Oman's Duqm secures $4.61bn in multi-source financing

The facilities were provided by 29 financial institutions
Oman's Duqm secures $4.61bn in multi-source financing
The Duqm refinery is designed to be able to process a range of blended crude oils and is configured as a full-conversion hydrocracker and coking facility.
By Bernd Debusmann Jr
Sun 04 Nov 2018 09:26 AM

A $4.61 billion multi-source project financing has been achived for Oman’s Duqm refinery project, a joint venture between the Oman Oil Company and Kuwait Petroleum International, it has been announced.

The Duqm project, which is located in the Duqm special economic zone (SEZAD) along the sultanate’s south-east coast, comprises the development, construction and operation of the refinery, on-site utilities, infrastructure and storage together with offsite facilities such as crude tank storage, an 80 km crude oil pipeline to the refinery and a product export terminal.

“The $4.61 billion multi-sourced financing signed for the project is not only the largest project financing in the sultanate of Oman. It also includes the largest Shariah-compliant facility to a green field project in Oman provided by a consortium of Islamic financing institutions,” said Mubarak Al Naamany, the project’s chief financial officer.

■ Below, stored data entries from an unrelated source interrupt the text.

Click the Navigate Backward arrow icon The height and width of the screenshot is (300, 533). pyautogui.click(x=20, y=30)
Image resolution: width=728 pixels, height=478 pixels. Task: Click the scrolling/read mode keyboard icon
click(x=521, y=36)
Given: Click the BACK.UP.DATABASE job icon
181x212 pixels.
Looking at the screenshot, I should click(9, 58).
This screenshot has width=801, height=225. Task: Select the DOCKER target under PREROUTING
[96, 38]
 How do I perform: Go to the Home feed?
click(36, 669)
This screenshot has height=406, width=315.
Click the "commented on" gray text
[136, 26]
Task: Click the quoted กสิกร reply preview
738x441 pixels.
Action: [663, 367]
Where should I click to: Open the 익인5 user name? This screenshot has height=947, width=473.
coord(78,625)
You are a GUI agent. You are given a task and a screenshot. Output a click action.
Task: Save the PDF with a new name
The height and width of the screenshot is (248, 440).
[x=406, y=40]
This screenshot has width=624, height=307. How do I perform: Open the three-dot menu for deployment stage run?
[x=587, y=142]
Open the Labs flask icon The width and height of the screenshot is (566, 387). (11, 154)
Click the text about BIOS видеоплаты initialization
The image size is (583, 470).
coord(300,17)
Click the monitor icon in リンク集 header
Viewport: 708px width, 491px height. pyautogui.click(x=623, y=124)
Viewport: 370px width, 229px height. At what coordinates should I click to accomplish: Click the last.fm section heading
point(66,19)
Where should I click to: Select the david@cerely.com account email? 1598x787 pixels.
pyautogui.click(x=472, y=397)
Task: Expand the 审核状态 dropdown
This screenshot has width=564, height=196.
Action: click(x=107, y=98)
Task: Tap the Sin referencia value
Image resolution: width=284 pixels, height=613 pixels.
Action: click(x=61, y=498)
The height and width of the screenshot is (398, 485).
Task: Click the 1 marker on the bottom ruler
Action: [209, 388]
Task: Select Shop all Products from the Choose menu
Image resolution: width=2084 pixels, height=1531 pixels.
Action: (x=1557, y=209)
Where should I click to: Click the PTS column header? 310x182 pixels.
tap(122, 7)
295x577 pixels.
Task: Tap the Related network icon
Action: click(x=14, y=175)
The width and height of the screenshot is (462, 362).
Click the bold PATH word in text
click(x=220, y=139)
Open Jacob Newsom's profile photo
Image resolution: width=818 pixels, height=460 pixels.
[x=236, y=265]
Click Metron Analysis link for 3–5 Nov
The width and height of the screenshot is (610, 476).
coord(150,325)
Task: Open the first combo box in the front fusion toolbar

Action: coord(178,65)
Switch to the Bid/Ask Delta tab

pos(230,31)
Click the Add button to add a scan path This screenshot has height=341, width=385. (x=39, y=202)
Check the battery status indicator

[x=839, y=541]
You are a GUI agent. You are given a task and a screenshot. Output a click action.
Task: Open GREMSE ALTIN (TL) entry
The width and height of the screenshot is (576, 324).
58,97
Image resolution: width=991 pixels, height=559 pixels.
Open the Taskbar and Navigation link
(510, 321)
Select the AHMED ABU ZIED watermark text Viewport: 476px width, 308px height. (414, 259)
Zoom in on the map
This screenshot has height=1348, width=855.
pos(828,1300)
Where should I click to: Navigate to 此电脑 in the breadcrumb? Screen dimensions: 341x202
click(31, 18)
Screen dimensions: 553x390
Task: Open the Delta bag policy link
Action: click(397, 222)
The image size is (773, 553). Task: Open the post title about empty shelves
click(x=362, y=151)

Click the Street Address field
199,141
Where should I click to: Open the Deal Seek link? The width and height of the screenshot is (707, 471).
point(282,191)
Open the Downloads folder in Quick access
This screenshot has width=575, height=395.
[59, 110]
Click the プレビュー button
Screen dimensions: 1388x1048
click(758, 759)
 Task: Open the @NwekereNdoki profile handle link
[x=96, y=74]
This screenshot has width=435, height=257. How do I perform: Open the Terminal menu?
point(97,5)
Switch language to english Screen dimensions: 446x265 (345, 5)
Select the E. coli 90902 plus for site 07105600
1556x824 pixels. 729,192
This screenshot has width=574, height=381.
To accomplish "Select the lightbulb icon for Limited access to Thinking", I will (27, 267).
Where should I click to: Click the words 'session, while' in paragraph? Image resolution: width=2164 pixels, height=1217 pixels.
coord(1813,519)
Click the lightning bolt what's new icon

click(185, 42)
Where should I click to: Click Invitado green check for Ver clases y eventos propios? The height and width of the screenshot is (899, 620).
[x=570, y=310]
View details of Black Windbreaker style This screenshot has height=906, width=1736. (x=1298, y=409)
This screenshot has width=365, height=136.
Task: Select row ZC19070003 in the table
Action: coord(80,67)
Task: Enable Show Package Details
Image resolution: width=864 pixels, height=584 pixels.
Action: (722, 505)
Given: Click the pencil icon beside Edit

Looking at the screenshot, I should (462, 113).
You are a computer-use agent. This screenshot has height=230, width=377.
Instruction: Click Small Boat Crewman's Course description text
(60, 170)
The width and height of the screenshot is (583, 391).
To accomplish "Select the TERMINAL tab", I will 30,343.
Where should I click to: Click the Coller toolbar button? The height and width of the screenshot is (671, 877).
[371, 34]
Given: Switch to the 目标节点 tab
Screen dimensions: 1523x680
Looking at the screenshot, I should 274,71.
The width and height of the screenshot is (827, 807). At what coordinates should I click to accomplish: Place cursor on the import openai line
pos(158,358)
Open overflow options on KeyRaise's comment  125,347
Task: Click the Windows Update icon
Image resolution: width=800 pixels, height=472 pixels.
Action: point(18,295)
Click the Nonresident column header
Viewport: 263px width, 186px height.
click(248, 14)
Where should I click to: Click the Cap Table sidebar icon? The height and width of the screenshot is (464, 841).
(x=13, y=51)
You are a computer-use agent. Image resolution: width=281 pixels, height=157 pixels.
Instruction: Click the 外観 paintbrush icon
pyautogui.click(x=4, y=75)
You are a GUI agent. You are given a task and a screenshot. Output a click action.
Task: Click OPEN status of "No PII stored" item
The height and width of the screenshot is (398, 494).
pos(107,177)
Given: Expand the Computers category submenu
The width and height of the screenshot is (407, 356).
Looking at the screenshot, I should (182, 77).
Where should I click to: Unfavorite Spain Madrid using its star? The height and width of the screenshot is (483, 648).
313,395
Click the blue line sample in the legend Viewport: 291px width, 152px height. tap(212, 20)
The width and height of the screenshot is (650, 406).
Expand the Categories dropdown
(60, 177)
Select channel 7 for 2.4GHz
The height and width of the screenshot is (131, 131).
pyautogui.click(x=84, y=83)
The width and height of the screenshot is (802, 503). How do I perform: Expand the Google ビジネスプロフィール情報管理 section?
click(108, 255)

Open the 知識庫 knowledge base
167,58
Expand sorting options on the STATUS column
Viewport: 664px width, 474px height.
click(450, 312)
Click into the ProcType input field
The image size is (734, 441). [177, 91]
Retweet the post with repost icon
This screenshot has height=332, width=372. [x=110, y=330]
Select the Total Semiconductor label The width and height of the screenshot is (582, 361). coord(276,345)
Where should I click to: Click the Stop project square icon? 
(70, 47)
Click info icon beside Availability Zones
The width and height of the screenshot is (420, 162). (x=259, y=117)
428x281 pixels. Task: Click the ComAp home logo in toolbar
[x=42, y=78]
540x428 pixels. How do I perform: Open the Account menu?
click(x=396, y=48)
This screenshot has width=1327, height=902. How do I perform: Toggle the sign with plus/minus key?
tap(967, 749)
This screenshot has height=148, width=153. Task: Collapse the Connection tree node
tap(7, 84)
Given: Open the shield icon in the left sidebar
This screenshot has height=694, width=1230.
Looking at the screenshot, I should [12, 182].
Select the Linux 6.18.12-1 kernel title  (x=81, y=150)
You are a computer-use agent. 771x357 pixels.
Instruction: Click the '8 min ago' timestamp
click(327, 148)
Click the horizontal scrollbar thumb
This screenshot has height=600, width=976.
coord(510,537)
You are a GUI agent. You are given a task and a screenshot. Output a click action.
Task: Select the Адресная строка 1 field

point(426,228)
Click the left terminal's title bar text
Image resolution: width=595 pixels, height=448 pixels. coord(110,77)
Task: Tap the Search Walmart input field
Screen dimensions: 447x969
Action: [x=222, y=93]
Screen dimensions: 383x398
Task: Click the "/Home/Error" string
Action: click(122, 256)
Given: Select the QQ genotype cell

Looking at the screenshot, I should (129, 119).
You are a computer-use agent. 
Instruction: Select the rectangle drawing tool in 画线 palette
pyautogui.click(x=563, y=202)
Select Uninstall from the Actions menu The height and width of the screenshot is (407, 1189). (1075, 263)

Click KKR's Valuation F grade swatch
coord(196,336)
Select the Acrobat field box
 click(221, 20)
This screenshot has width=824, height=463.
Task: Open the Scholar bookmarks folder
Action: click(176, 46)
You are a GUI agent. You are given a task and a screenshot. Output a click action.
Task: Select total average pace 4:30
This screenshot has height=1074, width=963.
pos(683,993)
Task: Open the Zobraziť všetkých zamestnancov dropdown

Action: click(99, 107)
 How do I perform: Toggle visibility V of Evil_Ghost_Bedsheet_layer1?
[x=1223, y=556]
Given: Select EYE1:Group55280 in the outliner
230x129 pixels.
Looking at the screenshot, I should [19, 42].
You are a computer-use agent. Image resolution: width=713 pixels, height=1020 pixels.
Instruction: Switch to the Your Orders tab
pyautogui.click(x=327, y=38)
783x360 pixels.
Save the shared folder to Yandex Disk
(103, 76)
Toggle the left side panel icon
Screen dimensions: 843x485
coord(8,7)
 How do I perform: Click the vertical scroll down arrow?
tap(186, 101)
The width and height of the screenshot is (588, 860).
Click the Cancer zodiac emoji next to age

Al Naamany added that “these facilities provided by 29 reputed financial institutions from 13 countries and insurance and guarantees (cover) provided by three major export credit agencies, is a testament of the confidence placed by international, regional, and local lenders on the sultanate of Oman, the shareholders, and the project”.

The facilities include an international commercial facility, an onshore commercial facility, an Islamic facility, and facilities covered by UK Export Finance, Spain’s CESCE, South Korea’s K-EXIM and a K-EXIM direct facility.

According to officials, the project is the first major cross border refinery project in the Middle East, as well as the first joint venture in the region between government-owned oil companies.

Additionally, it is the first refinery in the Middle East to process crude from another regional country on a long-term contractual basis.

The refinery is designed to be able to process a range of blended crude oils and is configured as a full-conversion hydrocracker and coking facility. Engineering, procurement and construction of the project is being undertaken under three lump sum turn-key contracts, with formal notice to proceed having been issued in June.